Достоевский точно знал, почему. «Когда же я провозгласил в конце о всемирном единении людей, то зала была как в истерике, когда я закончил — я не скажу тебе про рев, про вопль восторга: люди незнакомые между публикой плакали, рыдали, обнимали друг друга и клялись друг другу быть лучшими, не ненавидеть впредь друг друга, а любить». Он и сам показал пример любви, «ввернув» доброе слово о тургеневской Лизе Калитиной… «Откуда у этого маленького ростом человека взялись такие могучие, чудные звуки?! Гений своими крылами осенил» — таким было первое общее впечатление.
Но волшебное, равное чуду, счастье всеобщей любви продлилось, как потом говорили, всего одно мгновение — после чего ненависть и злоба запылали с утроенной силой. Очнувшись от гипноза огненной речи, клявшиеся и рыдавшие будто наверстывали упущенное, стремясь больнее укусить автора речи и растерзать в клочья саму речь. Победа русской партии, предвкушаемая Достоевским накануне и испытанная в день праздника, оказалась иллюзорной, — может быть, еще и потому, что Достоевский сам шел на праздник, как на бой. Торжество в честь великого поэта, объявленное территорией любви, катастрофически быстро обернулось зоной раздора и ареной военных действий.

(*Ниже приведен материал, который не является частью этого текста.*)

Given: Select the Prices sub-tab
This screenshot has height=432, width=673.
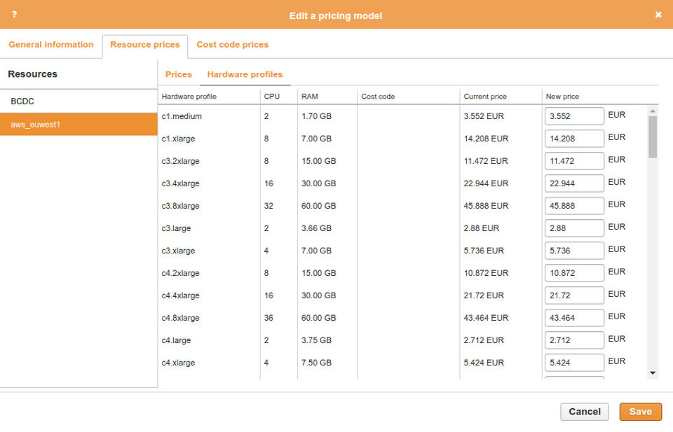Looking at the screenshot, I should point(179,74).
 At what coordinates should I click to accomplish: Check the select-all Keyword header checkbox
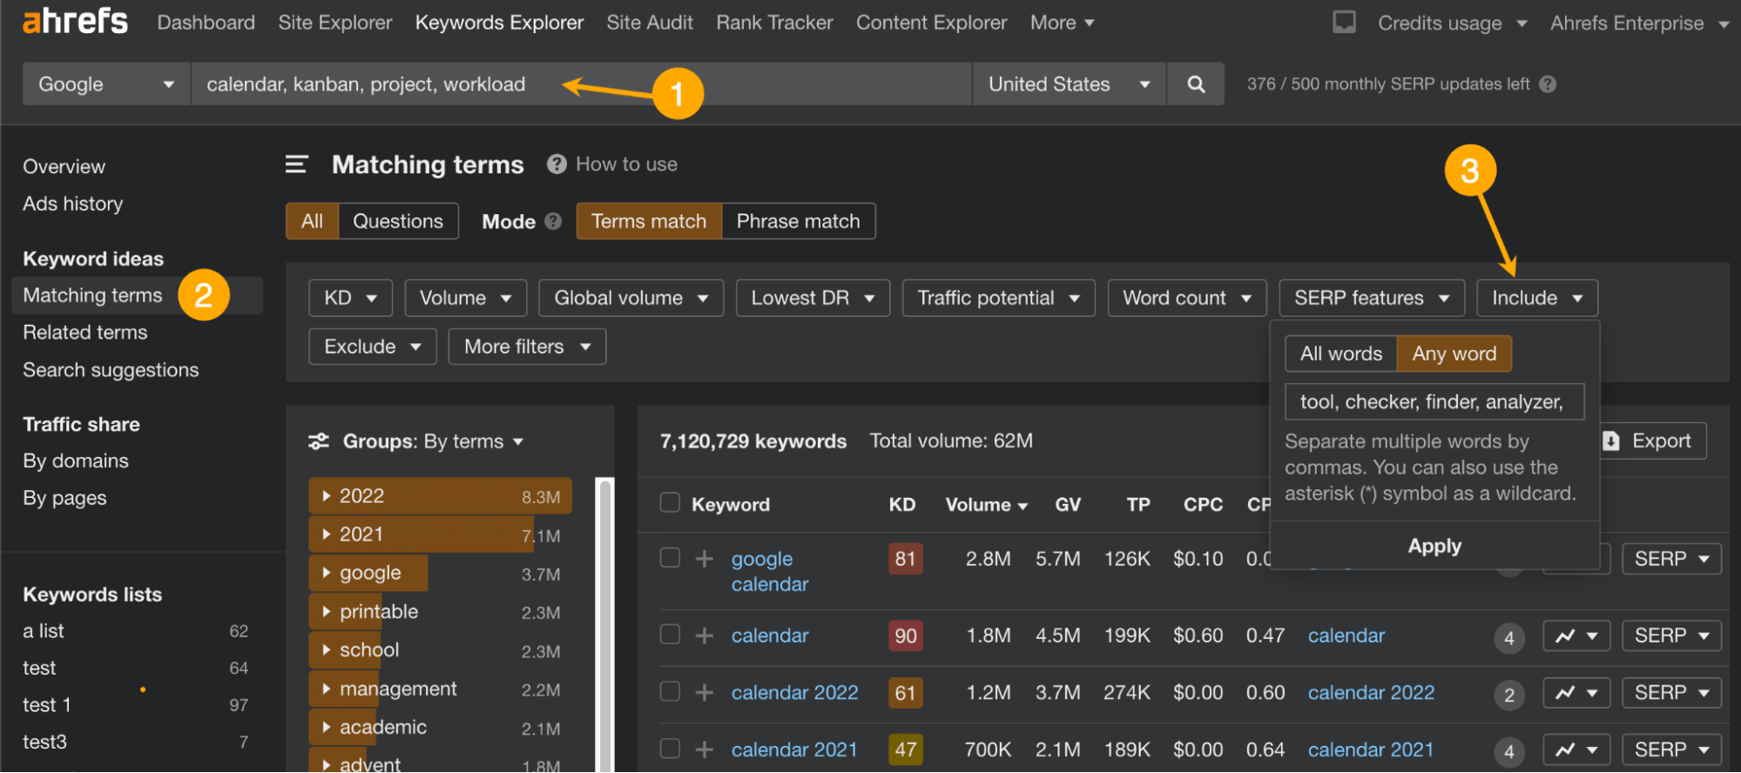pos(670,503)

Речь Достоевского как великое мгновение истории раздразнила участников праздника настолько, что уже на другой день горячий энтузиазм и ликование уступили место раздраженному недовольству, а затем язвительным нападкам («смех толпы холодной» был ожидаем и неминуем). Речь была опубликована, и критики чувствовали себя едва ли не обманутыми — они уже не обнаруживали в ней и 9/10 первоначального обаяния, а потому бросились ее «заплевывать и затирать».
«Знаменательный и прекрасный, совсем новый момент в жизни нашего общества, — напишет Достоевский Е. А. Штакеншнейдер через сорок дней после праздника, — был злонамеренно затерт и искажен. В прессе нашей, особенно петербургской, буквально испугались чего-то совсем нового, ни на что прежнее не похожего, объявившегося в Москве: значит, не хочет общество одного подхихикивания над Россией и одного оплевания ее, как доселе, значит, настойчиво захотело иного. Надо это затереть, уничтожить, осмеять, исказить и всех разуверить: ничего-де такого нового не было, а было лишь благодушие сердец после московских обедов. Слишком-де уже много кушали».
Теперь критика находила, что речь заносчива, исполнена гордыни под маской смирения, построена на лжи и фальши, приятной для воспаленного самолюбия…В ней нет ничего, кроме раздраженного словоизвержения, чревовещательного тумана и литературной каббалистики… Автор похитил у Пушкина его праздник в свою пользу… Оратор болен не Пушкиным, а самим собой… Любовь, к которой он призывает, имеет запах постного масла… В своих литературных экскурсах он чужд исторической грамотности… Желая всем понравиться, пытался соединить несоединимое… Мысль о братстве всех людей не может быть достоянием одного русского народа… Учит русское общество думать о других народах, как думали помещики о своих крестьянах…
И снова негодовал Салтыков-Щедрин, досадовал Тургенев, иронизировал Успенский, напускал холоду Михайловский.
«За мое же слово в Москве видите, как мне досталось от нашей прессы почти сплошь: точно я совершил воровство-мошенничество или подлог в каком-нибудь банке», — сетовал Достоевский.
Но то была критика из стана неприятеля — к ее едкому, язвительному тону Ф. М. давно привык. Гораздо больнее били «свои» — им Достоевский тоже знал цену. «Во многих случаях, — писал он И. С. Аксакову, — первыми врагами бывают свои же… Решаю иногда совсем не читать ни нападок, ни возражений… Известно, что свои-то первыми и нападают на своих же. Разве у нас может быть иначе?» И вот уже А. И. Кошелев, «свой», славянофил, хоть и сочувствовал речи Достоевского, решительно отклонил основные ее пункты и ни за что не хотел отнести отзывчивость, всечеловечность и всемирность к особым чертам русского народа, по природе своей (как полагал Кошелев) весьма практичного и не расположенного предаваться игре воображения.